Requirement |
Continue the passage on pollution taxes and tradable emission permits below, picking up after its final sentence; the entries that follow it are not part of the passage.

** Opening Passage provided block **

The Pigou tax on pollution, which we saw a decade ago called a carbon tax, gives polluters a constant price to respond to, and the total amount of emissions could be higher or lower and can change over time. If the costs of cleaning up go up, we end up with higher levels of emissions. On the other hand, the tradable permits system produces a constant level of emissions but with a price of pollution that varies. Both of these methods minimizes the costs of cutting pollution because both produces a price for cleaning up so that those with costs of cutting a ton of emissions above that price do not cut their pollution and those with costs of cutting a ton of emissions below that price do cut emissions. Only the low-cost emission cutters reduce their pollution while high-cost emission cutters do not, and face either taxes or having to pay for pollution permits.
For global pollutants, such as greenhouse gases, there could be international trade in CO2 permits. This is the general idea behind “cap and trade.” For this to work well, however, there would have to be a global monitoring agency that could monitor each source of CO2 emissions and would be ready to punish those polluters who do so without a permit. This is the part of “cap and trade” that faces the biggest difficulties. Remember that real regulation is not done by Soloman-like regulators who are infinitely fair, but by actual people, like international soccer referees, so that various human biases rather than fairness would show through in international environmental regulation. The problem of political bias and lack of information in regulation is seen in this warning from Pigou himself (Some Aspects of the Welfare State,” Diogenes 7:1-11 (1954), p. 10.):
It must be confessed, however, that we seldom know enough to decide in what fields and to what extent the State, on account of them could usefully interfere with individual freedom of choice. Moreover, even though economist were able to provide a perfect blueprint for beneficial State action, politicians are not philosopher kings and a blueprint might quickly yield place on their desks to the propaganda of competing pressure groups. “Fancy” finance, like a fancy franchise, whatever its theoretical attractions, has, at all events in a democracy, dim practical prospects.

** Closing Passage provided block **
** Opening Extracted data block **

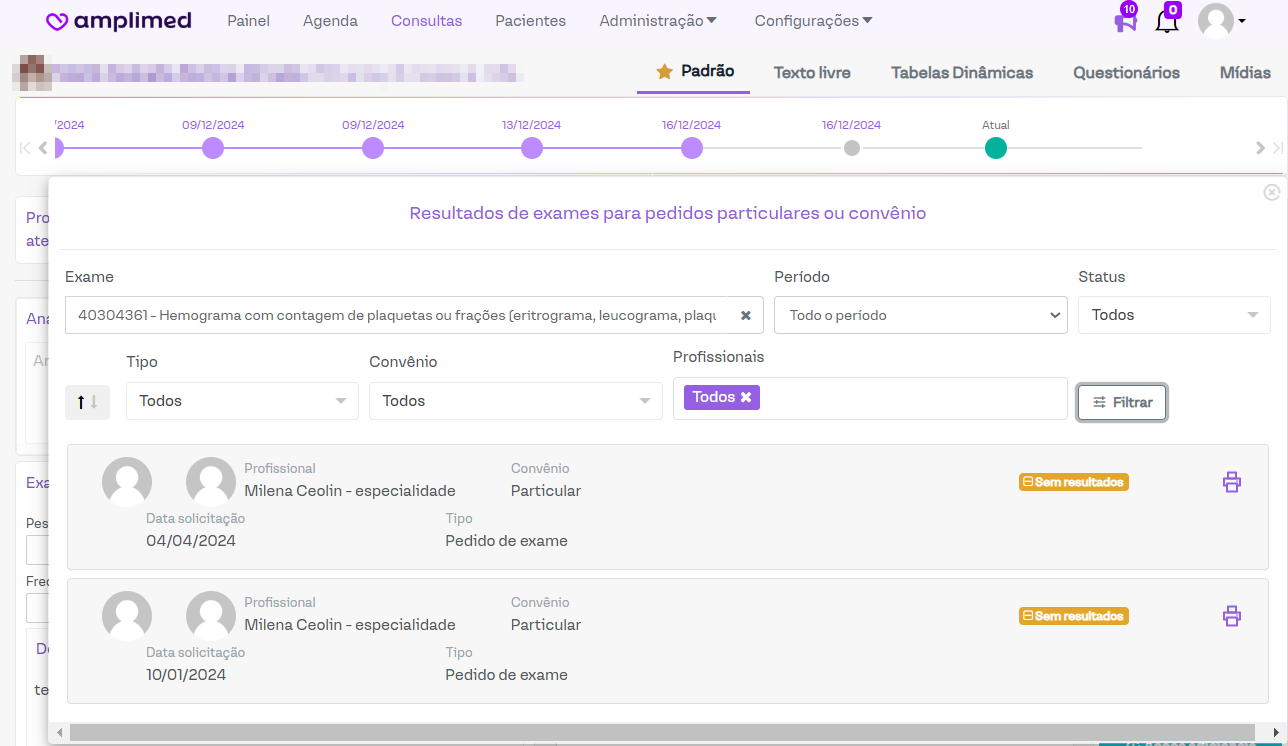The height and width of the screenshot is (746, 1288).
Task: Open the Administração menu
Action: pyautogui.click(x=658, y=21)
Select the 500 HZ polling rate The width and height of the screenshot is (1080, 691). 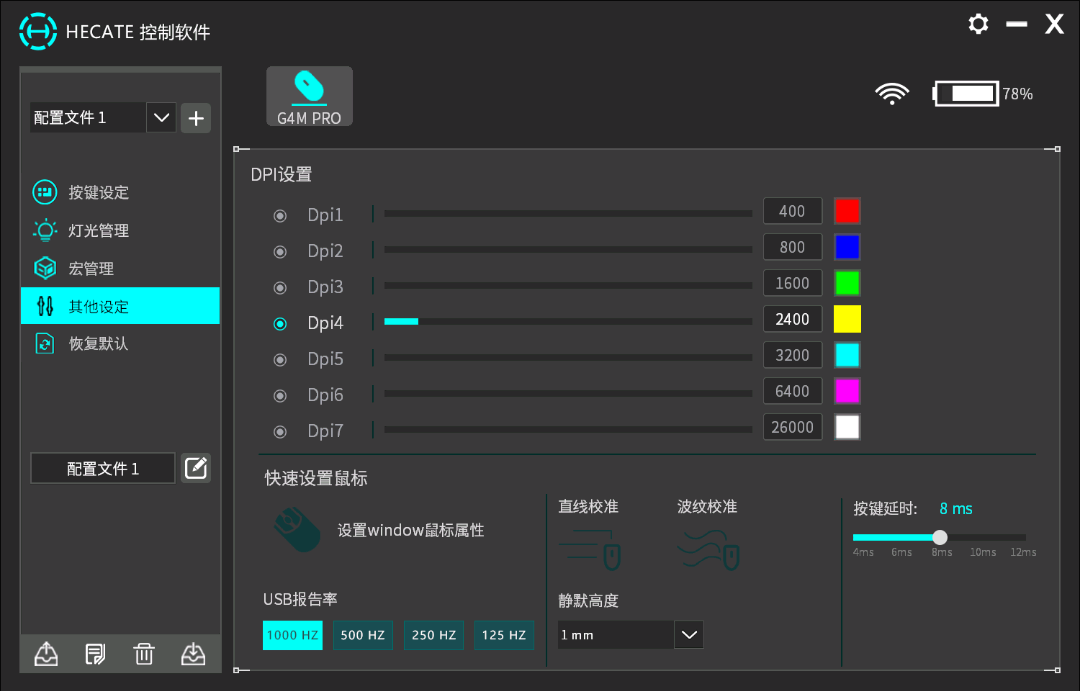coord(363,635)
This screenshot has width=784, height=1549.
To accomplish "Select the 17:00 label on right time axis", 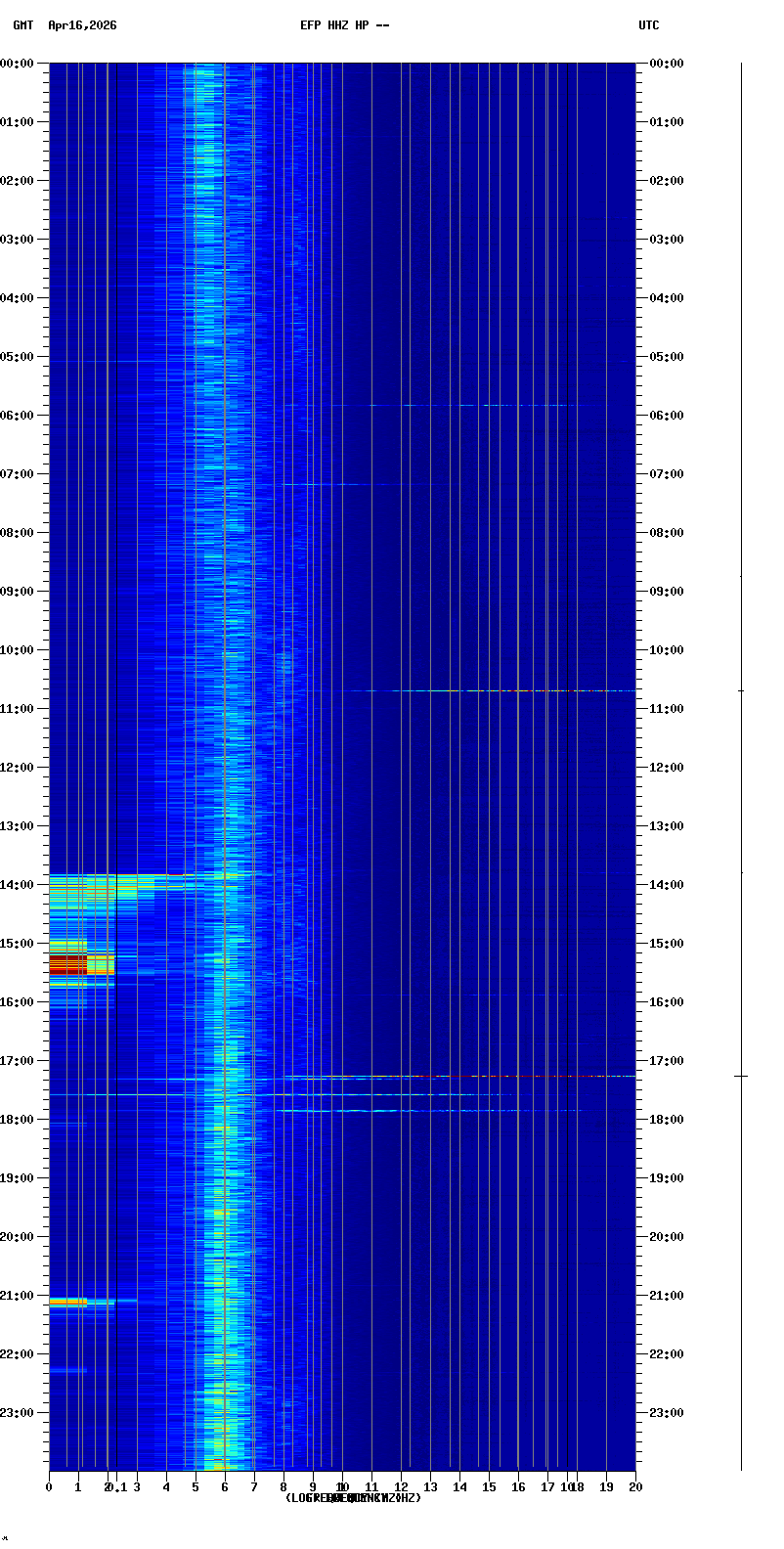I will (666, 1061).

** Closing Extracted data block **

Task result |
“Cap and Trade,” itself is a good idea. It is a market-based approach to efficiently reduce the amount of emission of CO2. The real difficulties are first, setting the right amount of emissions to allow and second, monitoring and regulating by a global authority, giving up sovereignty to regulators who are likely to want to tilt the playing field away from favoring Americans. Before going down the road of regulating CO2 through any approach, we should be very sure of what human reductions in CO2 will actually accomplish and whether there are alternatives that might work better, such as re-forestation of large areas of the planet.